I received an early Christmas present of a box set of the complete works of JS Bach, which comes divided up into 172 CDs. As someone who is a bit OCD about organizing such things, I am trying to organize all the tracks and albums in a way that both makes sense musically and aesthetically. The set starts out with the Bach cantatas, which are easy enough to start with. The CDs for the cantatas pretty much follow the BWV numbers in order. Once it gets to the chorales, organ works, and keyboard works, however, things seem to pretty much be all over the place. The major collections such as the Brandenburg concertos, Art of Fugue, Goldberg variations, etc. are kept together, but otherwise the pieces seem to be scattered all over the place. It seems that the chorale works are organized by theme (secular, joyous religious works, pieces about death, etc.) while the organ and keyboard works are organized by time periods (Weimar period, Kothen period, Leipzig period, etc.). Neither one has those works in order by the BWV number. If I would like to see the works in order by BWV, would it make sense to move them around in my iTunes library to do that, or would I be destroying the context that the pieces have in the order they are already in?
Wow 172 CDs?

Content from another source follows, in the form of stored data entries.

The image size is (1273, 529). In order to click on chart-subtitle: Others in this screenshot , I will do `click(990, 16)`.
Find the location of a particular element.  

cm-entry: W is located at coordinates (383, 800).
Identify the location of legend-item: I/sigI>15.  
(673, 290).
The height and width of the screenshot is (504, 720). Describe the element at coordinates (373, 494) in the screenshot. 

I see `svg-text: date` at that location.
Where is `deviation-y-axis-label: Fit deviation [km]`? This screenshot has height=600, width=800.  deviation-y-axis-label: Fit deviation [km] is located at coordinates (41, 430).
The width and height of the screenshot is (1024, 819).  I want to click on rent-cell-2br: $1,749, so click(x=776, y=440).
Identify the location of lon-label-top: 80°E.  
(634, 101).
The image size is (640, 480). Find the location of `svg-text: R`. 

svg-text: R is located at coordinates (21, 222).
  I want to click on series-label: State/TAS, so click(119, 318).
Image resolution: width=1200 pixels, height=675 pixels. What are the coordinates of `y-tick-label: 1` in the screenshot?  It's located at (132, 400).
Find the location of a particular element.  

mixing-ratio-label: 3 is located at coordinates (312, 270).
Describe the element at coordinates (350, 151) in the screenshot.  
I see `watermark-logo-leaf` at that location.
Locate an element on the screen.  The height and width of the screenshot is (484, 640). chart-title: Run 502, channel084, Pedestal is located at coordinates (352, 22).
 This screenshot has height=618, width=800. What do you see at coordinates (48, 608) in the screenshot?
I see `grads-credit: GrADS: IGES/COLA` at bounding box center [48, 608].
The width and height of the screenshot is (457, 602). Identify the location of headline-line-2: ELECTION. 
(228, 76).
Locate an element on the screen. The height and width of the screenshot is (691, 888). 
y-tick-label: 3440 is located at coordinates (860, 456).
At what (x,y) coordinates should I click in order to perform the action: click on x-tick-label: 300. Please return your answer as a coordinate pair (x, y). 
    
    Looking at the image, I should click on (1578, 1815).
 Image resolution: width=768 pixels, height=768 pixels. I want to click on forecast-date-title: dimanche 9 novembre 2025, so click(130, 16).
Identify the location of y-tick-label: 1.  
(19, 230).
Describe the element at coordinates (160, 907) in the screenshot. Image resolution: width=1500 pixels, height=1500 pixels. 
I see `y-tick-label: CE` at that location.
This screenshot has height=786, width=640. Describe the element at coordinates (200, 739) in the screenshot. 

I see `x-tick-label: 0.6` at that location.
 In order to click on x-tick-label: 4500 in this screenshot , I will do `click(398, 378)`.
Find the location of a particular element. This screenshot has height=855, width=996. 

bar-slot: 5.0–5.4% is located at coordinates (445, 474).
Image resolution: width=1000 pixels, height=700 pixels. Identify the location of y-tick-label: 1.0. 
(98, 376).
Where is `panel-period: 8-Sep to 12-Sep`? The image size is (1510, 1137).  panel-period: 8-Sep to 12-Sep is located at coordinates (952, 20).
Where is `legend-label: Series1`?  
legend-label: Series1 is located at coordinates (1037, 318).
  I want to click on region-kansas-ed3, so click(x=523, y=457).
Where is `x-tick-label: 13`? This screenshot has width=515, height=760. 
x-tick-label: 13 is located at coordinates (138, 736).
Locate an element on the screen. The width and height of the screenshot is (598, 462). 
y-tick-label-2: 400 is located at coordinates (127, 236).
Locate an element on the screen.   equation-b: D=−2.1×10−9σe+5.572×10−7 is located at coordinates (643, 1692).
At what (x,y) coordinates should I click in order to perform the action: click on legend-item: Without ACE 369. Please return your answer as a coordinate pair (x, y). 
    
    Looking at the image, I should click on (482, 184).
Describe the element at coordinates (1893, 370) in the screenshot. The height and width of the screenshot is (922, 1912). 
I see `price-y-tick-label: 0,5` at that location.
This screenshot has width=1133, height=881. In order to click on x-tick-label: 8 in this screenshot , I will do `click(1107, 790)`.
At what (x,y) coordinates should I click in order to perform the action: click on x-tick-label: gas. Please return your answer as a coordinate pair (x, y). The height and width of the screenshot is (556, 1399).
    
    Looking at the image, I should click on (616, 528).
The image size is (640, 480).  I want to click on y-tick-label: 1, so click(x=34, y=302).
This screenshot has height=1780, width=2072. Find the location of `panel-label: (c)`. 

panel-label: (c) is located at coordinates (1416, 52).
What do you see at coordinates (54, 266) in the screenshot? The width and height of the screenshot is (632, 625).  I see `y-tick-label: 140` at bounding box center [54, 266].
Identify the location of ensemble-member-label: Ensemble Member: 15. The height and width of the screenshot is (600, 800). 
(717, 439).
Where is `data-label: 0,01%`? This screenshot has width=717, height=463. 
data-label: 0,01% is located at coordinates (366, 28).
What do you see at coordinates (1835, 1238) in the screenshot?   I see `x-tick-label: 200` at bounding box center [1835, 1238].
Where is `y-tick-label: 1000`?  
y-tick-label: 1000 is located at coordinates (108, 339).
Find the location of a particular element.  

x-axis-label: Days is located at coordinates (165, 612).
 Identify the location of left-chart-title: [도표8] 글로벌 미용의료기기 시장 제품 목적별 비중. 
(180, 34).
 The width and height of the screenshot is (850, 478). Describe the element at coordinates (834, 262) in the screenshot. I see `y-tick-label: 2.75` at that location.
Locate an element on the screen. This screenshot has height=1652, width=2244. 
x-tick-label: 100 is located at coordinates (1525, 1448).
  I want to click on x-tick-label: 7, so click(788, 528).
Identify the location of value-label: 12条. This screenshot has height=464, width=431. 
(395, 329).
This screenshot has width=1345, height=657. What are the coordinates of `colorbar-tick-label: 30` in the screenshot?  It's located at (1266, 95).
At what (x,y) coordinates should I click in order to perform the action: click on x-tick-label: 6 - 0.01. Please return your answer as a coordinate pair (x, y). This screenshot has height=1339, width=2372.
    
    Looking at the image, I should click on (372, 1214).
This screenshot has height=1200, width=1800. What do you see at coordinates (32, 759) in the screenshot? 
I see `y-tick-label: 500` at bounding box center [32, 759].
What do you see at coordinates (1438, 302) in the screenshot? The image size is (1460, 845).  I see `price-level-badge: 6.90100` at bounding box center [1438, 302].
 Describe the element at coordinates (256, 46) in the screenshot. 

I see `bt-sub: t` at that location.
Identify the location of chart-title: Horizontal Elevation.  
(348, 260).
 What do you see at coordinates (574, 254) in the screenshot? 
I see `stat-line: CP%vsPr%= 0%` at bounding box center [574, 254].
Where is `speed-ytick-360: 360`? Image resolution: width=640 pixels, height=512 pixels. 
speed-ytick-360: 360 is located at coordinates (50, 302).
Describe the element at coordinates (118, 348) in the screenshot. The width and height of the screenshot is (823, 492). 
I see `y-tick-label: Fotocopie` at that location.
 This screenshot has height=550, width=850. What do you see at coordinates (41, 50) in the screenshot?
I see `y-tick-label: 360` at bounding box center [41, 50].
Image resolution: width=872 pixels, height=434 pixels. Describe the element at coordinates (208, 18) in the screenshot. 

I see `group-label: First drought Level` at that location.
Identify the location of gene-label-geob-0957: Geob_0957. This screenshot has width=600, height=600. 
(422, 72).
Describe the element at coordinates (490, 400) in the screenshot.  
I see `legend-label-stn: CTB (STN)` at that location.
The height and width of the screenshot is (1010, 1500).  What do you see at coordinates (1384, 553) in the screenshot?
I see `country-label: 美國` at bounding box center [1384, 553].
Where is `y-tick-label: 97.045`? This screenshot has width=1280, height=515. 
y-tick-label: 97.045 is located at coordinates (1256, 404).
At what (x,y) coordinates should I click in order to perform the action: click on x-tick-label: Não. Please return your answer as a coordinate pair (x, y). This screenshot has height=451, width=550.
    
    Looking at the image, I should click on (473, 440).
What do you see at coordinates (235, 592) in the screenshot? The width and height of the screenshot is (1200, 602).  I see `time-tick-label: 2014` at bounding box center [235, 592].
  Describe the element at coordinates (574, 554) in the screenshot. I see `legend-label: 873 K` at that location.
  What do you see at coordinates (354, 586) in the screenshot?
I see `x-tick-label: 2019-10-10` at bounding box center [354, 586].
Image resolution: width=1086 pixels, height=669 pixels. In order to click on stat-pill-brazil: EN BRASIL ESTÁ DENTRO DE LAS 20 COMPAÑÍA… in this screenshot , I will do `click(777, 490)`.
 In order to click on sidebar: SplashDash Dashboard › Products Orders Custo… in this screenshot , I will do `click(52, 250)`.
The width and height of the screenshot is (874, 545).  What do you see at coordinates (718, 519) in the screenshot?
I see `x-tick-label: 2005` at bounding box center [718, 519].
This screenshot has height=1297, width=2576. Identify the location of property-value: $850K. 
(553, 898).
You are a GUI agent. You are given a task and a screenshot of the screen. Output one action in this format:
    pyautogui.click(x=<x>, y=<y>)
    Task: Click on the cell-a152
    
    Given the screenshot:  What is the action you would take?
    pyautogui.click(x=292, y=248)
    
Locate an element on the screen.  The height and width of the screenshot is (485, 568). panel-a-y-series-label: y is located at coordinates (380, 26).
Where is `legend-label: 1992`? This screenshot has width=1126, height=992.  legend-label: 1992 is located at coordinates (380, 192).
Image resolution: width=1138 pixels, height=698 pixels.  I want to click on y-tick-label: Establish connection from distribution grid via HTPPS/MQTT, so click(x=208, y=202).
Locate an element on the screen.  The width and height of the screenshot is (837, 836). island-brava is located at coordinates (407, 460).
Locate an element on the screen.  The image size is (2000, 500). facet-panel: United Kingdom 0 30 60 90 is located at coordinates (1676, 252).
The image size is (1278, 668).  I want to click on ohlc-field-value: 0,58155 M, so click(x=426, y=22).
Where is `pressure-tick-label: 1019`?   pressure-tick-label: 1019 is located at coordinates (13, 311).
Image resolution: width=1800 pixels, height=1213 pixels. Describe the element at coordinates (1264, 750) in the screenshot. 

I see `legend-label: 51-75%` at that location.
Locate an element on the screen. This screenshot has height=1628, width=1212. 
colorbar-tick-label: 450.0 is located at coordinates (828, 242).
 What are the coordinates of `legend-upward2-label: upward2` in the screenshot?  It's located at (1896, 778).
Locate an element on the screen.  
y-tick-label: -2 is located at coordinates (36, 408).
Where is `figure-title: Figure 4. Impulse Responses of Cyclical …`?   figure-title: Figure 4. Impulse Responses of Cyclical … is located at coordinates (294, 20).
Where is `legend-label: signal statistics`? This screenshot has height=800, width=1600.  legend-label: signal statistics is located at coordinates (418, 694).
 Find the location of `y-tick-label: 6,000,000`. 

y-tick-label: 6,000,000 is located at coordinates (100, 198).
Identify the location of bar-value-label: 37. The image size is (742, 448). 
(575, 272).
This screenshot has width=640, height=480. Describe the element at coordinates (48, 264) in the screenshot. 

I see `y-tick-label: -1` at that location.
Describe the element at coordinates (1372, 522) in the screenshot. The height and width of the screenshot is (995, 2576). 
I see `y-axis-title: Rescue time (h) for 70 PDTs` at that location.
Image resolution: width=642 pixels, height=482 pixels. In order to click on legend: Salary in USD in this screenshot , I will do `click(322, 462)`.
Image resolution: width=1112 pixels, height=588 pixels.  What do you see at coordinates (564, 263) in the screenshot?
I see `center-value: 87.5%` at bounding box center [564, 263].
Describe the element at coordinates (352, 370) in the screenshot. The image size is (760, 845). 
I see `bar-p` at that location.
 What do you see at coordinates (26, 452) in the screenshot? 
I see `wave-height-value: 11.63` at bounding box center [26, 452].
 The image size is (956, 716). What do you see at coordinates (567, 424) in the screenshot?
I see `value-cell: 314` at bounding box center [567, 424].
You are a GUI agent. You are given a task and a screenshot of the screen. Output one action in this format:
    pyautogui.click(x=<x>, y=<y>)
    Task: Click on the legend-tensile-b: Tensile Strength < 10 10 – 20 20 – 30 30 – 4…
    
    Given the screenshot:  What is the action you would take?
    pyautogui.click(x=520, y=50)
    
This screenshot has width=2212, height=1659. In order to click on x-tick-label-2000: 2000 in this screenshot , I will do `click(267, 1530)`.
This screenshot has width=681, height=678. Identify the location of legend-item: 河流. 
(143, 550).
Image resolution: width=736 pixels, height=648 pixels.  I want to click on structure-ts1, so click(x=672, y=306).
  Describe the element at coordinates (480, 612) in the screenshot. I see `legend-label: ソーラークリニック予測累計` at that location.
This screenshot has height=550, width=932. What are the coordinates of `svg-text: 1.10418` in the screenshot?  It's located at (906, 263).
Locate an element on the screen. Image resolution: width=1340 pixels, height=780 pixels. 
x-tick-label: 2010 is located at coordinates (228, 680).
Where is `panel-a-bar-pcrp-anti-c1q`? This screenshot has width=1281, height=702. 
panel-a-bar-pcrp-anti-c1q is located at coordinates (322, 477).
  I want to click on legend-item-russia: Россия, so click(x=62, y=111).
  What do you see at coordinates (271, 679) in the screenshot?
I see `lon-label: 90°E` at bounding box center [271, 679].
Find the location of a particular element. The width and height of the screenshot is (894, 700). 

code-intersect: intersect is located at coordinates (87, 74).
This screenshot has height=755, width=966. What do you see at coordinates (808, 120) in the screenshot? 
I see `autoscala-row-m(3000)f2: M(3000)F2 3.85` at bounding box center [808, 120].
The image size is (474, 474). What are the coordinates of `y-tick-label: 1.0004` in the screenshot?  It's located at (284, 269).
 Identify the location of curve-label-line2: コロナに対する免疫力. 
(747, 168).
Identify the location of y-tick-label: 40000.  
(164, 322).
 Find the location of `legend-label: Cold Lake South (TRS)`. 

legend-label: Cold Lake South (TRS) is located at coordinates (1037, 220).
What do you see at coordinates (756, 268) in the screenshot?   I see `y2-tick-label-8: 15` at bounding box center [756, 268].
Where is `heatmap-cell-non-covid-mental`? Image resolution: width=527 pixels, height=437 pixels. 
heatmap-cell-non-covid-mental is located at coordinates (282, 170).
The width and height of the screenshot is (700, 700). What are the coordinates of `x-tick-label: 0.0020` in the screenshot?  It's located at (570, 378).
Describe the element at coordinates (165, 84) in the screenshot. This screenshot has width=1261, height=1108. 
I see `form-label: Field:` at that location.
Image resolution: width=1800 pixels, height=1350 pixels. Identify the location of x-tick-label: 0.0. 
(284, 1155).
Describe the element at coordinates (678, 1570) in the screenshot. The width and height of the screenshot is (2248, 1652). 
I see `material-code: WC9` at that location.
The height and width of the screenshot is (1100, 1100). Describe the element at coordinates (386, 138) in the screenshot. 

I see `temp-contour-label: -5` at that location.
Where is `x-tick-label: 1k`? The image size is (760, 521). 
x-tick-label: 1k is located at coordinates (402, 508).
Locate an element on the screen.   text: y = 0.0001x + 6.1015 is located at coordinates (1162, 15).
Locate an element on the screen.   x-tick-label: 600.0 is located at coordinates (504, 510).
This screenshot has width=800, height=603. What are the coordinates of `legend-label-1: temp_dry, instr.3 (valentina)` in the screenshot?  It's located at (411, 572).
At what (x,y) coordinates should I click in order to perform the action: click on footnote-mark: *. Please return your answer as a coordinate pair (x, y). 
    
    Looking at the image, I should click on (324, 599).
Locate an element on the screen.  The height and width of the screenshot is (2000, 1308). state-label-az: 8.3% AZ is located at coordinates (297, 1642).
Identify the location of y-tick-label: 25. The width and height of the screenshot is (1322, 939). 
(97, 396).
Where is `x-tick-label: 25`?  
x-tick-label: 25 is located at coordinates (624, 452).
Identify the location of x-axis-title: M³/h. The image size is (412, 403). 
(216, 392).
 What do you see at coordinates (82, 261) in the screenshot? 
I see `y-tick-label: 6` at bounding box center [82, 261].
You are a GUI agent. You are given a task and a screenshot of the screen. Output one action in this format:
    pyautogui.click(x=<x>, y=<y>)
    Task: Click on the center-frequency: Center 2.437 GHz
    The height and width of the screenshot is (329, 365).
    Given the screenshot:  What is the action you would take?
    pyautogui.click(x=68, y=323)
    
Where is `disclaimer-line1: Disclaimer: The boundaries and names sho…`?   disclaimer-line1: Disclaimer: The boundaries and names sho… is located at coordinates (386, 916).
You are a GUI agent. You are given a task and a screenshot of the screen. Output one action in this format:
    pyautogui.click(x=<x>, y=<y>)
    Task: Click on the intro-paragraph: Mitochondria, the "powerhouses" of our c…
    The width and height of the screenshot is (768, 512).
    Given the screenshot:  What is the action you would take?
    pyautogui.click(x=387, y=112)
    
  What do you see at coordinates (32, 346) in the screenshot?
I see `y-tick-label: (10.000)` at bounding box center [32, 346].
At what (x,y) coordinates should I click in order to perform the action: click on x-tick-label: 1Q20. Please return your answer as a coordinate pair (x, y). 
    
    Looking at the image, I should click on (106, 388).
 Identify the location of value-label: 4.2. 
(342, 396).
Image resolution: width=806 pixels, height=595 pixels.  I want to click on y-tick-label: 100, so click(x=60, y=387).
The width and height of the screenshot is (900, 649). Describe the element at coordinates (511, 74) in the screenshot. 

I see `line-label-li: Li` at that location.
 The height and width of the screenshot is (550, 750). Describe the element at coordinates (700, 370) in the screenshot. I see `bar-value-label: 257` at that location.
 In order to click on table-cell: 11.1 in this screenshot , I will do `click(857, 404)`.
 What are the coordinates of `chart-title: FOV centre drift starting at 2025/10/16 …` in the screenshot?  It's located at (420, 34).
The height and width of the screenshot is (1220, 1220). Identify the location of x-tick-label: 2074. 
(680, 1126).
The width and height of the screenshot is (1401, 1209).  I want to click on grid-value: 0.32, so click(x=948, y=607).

I would do genres, then date.
I’ve got about 2/3 of them done, but the other 1/3 seem to be a bit more difficult to tame.:eek:
I’d suggest listening to parts of the compilation you think are “all over the place” and see if they make sense (to you) the way they are. If they don’t, then you’re free to categorize whichever way sees fit.
If you want to sort by BWV, remember that there are more than 200 compositions that don’t fit into the main catalog.
Thank you for the advice :). I have another question regarding the BWV numbering. Some pieces seem to have multiple BWV numbers. For example one track is listed as BWV 431, 432, and 641. This is a single track with all three numbers, not one track listed in three different places. I can’t seem to find any information about why some pieces are listed like this. What’s the story behind those pieces?